EL MINISTRO DE DEFENSA Y LAS FUERZAS ARMADAS

En el año 2003, cuando el actual ministro de Defensa Allan Wagner era Canciller, además de expresar su confianza que Chile no iniciaría una carrera armamentista, explicaba que el gobierno buscaba homologar los gastos militares por “armas para combatir el subdesarrollo”.

Cuando Chile ya ha gastado más de US$ 5 mil millones en armamento netamente ofensivo y acaba de adquirir misiles Sea Wolf 2 y Exocet SM-39 de poder destructivo letal, el ministro ha manifestado que “debíamos evitar ese tipo de compras y eso se logra construyendo la confianza”.

Durante sus primeras declaraciones al ser nombrado como ministro y, en su presentación del día 2 en el Cuartel General del Ejército, ha expresado que lo fundamental de su gestión será garantizar la tranquilidad del territorio con los países vecinos y que su objetivo será garantizar la seguridad de nuestro territorio desarrollando políticas para asegurar el control de las fronteras y territorios sobre los cuales el Estado no tiene capacidad de acción, descartando asimismo, cualquier hipótesis de conflictos armados con los países vecinos.

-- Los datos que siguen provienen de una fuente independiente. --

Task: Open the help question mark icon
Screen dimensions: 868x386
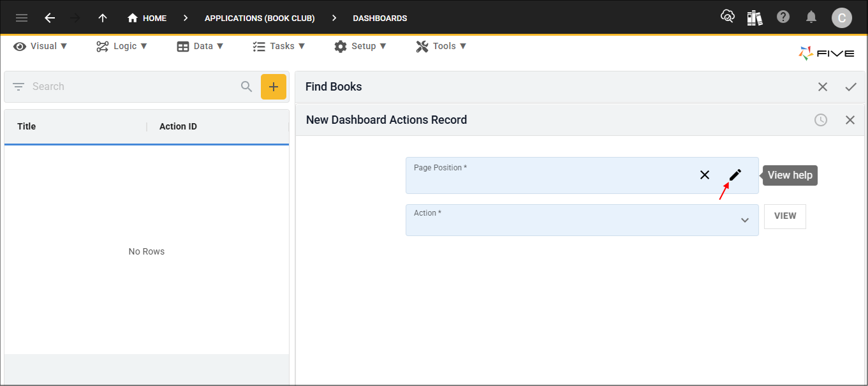Action: coord(783,17)

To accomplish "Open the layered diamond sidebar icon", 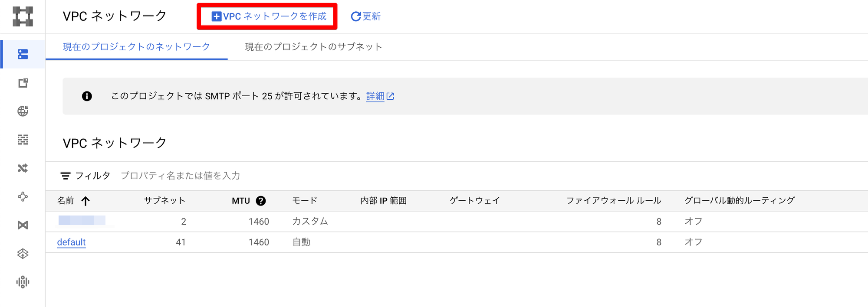I will point(23,253).
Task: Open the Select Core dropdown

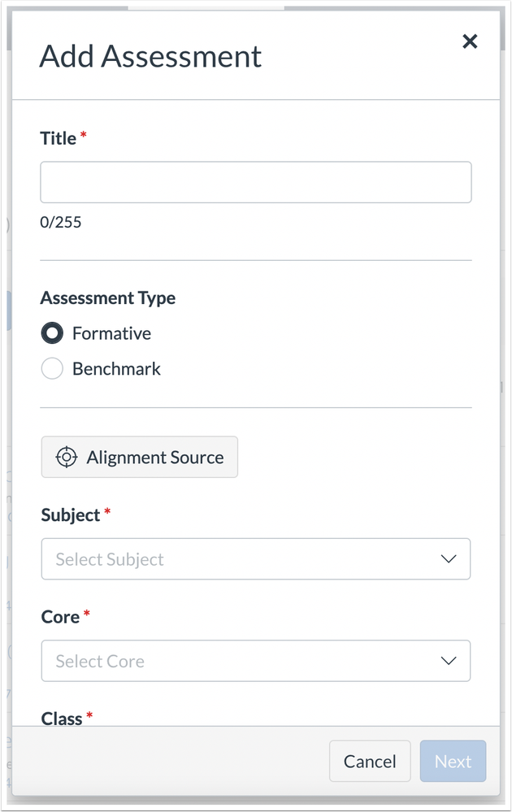Action: (256, 661)
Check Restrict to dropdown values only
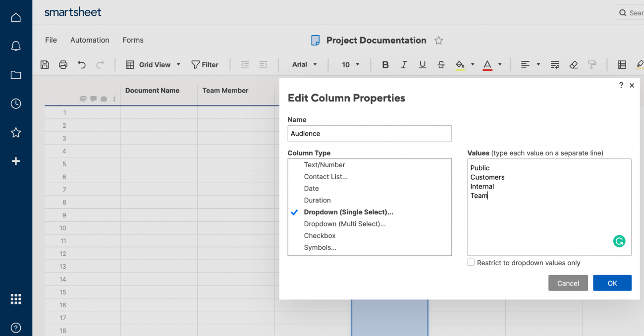644x336 pixels. [x=470, y=262]
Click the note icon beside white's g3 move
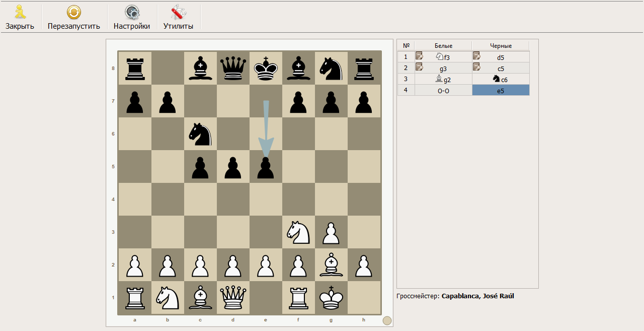The height and width of the screenshot is (331, 644). (x=419, y=68)
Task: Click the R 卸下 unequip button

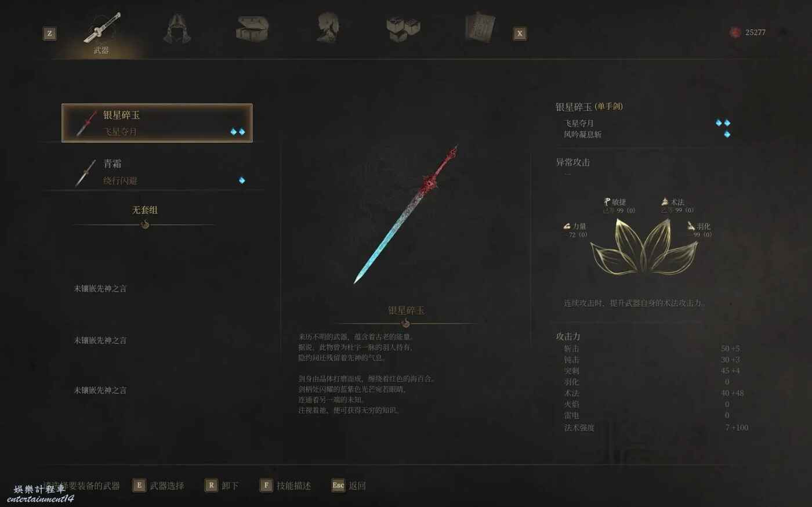Action: (x=222, y=486)
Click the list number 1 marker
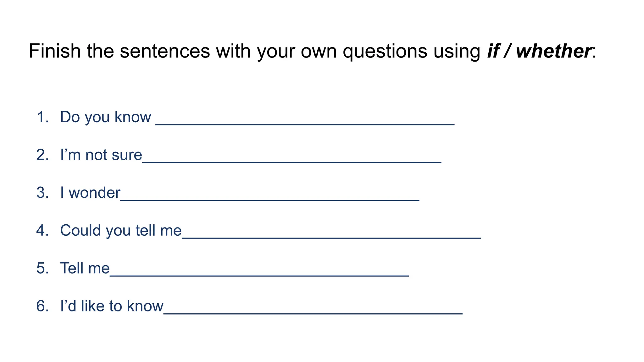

Al respecto, sería conveniente recordarle al ministro que dichos conceptos de seguridad, por muy respetables que sean, no son suficientes para cumplir con las normas legales del sector Defensa, debiendo su gestión ceñirse a la Constitución y las leyes del Sistema de Defensa Nacional y del Ministerio de Defensa. En primer término, la Constitución dispone que el Estado garantiza la seguridad de la Nación mediante el Sistema de Defensa Nacional (art.163) y asimismo especifica que la finalidad primordial de las FFAA es garantizar la independencia, soberanía e integridad territorial de la República (art.165). Con respecto a la ley del Ministerio de Defensa, el artículo 7° dispone que el ministro, además de formular y proponer la política del Estado para la defensa y seguridad nacional, debe garantizar el accionar conjunto de los Institutos de las FFAA en el mantenimiento de la independencia, soberanía e integridad territorial de la República, asegurando su debida preparación y capacitación.

En este contexto, el ministro de Defensa, antes de plantear nuevos conceptos de seguridad, está en la obligación de verificar y profundizar sobre la situación caótica en que se encuentra el material y equipamiento de las FFAA y sobre su pésimo nivel de entrenamiento y operatividad conjunto. Asimismo, debería analizar la realidad nacional, los intereses y objetivos nacionales y las amenazas y riesgos, fundamentos del planeamiento estratégico, de cuyo resultado se determina el rol de funciones y la asignación de recursos presupuestales para el cumplimiento de la misión de la FFAA.